- _Source document_
Later that day, I joined my uncle at a quiet neighborhood favorite, Lao Chuzi Sichuan Restaurant, tucked into the top floor of a nondescript building. Like many teahouses and eateries around Chengdu, it balances modern taste with traditional flavors: poached pork in sesame chili sauce, aubergine with garlic, and fragrant fish dishes share space with spicy skewers and mapo tofu.

My uncle points out that we’re just blocks from 11th Street, a former row of teahouses that have been reborn as bustling noodle joints and spicy snack spots. The structures—low-rise with exposed wood beams and sloped tiled roofs—were once homes built in the uncertain years between dynasties and revolutions. Somehow spared from the redevelopment that swept much of the city in the 1990s and 2000s, they’re now thriving as hip culinary landmarks, where food meets heritage and history meets hashtags. “These buildings survived because they were too worn down to matter,” my uncle says, “but now, that’s what makes them special.”

Saving the soul of Chengdu

Blog: Chengdu teahouse and the good life

This accidental preservation has grown into something more intentional in recent years. Local and national efforts have begun to recognize and protect Chengdu’s vernacular architecture—buildings that might not be grand temples or palaces but are steeped in cultural memory. One notable example is Taikoo Li, a high-end shopping complex downtown that carefully restored several 19th-century courtyard homes near Daci Temple. Here, amid luxury boutiques and modern towers, you’ll find Mi Xun Teahouse, a Michelin-starred vegetarian restaurant hidden behind grey-brick walls and shaded by a single courtyard tree.

Mi Xun began as a simple tea lounge, but demand quickly grew. Executive chef Tony Xu tells me that the menu expanded with customers’ tastes, eventually becoming a full-service vegetarian destination inspired by Buddhist culinary traditions. His reinventions are thoughtful and creative: egg-free noodles dyed green with spinach juice, and mushroom-spiced mapo tofu that swaps pork for umami-rich fungi. The food is modern, but unmistakably Sichuan.

Tea, of course, remains at the heart. Mi Xun offers carefully sourced varieties like da hong pao from Fujian and aged Pu’er from Yunnan, served with a pared-down version of the traditional gongfu ritual. “We’ve simplified things so everyone can enjoy the experience and focus on the taste,” says manager Yvonne Du.

- _The task_
Pick up the Chengdu teahouse piece above where it stops and continue it.

- _Entries provided_
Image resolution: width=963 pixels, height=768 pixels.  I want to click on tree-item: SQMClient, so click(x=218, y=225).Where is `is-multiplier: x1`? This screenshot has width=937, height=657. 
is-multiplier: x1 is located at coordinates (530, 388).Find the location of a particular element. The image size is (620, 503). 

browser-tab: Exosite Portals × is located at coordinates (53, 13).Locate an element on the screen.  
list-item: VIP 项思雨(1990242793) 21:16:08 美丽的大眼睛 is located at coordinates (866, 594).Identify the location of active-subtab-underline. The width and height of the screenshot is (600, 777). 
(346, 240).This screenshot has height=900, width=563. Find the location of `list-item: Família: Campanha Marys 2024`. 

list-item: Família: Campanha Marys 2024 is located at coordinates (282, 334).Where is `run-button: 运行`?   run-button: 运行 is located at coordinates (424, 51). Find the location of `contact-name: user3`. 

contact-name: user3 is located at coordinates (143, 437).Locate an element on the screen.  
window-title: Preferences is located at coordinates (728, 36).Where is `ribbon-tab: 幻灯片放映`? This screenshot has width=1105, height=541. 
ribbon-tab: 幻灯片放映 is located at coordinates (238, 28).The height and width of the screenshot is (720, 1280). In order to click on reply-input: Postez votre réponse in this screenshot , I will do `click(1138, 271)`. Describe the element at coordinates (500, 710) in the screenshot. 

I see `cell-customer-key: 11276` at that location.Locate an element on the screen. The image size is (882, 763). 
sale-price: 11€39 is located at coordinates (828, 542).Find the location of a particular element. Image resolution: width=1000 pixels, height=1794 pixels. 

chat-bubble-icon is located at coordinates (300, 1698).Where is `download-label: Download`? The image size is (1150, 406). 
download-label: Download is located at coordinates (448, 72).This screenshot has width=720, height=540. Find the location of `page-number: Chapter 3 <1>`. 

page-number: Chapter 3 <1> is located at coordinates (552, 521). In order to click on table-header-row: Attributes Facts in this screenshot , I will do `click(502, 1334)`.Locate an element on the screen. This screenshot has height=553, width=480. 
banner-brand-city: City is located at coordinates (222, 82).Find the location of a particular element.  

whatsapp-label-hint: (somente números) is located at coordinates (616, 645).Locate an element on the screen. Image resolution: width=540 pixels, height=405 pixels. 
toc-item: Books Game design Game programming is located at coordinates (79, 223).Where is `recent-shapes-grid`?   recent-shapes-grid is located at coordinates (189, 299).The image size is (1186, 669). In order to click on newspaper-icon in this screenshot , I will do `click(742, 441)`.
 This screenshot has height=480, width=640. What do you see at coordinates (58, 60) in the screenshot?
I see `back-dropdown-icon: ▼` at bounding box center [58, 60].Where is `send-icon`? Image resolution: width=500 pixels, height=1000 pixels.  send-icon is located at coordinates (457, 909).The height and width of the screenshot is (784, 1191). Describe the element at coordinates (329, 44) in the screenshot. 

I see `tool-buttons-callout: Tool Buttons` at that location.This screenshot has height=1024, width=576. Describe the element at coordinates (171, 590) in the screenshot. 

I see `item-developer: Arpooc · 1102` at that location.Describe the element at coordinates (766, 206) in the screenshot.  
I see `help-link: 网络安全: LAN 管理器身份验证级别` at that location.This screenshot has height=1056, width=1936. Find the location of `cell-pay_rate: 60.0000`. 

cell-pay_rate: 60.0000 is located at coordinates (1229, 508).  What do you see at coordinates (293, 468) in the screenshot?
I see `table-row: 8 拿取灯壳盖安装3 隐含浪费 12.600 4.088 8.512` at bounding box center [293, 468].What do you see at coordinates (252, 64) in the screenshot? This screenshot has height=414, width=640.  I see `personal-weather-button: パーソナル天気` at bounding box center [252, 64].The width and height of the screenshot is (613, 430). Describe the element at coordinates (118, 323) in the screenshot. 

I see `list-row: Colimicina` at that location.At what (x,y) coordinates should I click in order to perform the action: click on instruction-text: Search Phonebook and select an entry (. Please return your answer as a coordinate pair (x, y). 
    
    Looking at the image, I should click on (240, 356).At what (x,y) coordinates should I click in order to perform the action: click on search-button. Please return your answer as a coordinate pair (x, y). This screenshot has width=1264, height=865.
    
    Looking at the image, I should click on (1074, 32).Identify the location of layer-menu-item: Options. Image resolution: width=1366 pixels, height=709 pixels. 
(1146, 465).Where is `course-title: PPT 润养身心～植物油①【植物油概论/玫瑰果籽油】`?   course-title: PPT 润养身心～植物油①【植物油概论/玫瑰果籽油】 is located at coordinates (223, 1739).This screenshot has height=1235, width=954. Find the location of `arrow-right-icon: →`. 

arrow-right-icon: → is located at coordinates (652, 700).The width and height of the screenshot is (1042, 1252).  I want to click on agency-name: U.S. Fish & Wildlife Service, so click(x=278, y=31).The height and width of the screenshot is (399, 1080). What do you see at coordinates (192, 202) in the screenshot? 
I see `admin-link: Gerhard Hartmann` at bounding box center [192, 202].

- _Your response_
A drink for everyone

Tea in Chengdu is democratic. “It doesn’t matter if you’re rich or poor,” says Susan Yin, a guide from the food tour company Lost Plate. “In Chengdu, tea is for everyone.” As we zip through neighborhoods in a tuk-tuk—stopping for sesame-filled pancakes, hand-cut noodles, and spicy wontons—it’s clear that this is a city with food at its center. But beyond the heat and flavor, there’s a rhythm here: slow, communal, rooted.

We end our tour with jiang hu cuisine, a bold, earthy street-style cooking that captures Sichuan’s taste for the intense. As we pull chicken from a tangle of dried chilies and sip buckwheat tea, Yin reflects on why she’s made Chengdu her home. “The lifestyle is slower,” she says. “And the best way to experience it is in a teahouse.”

Where tradition meets today

In the heart of modern China, Chengdu’s teahouses have become more than nostalgic nods to the past. They’re symbols of a city learning to preserve what matters—its tastes, its buildings, its spirit—while welcoming the future. Whether served in a bamboo chair or a Michelin-starred dining room, tea remains the anchor. It’s the common thread connecting locals and visitors, generations and influences, the old city and its new chapters.

And as more travelers search for places that feel real and rooted, Chengdu’s teahouses remind us that some of the most meaningful moments happen when we pause, pour a cup, and simply sit.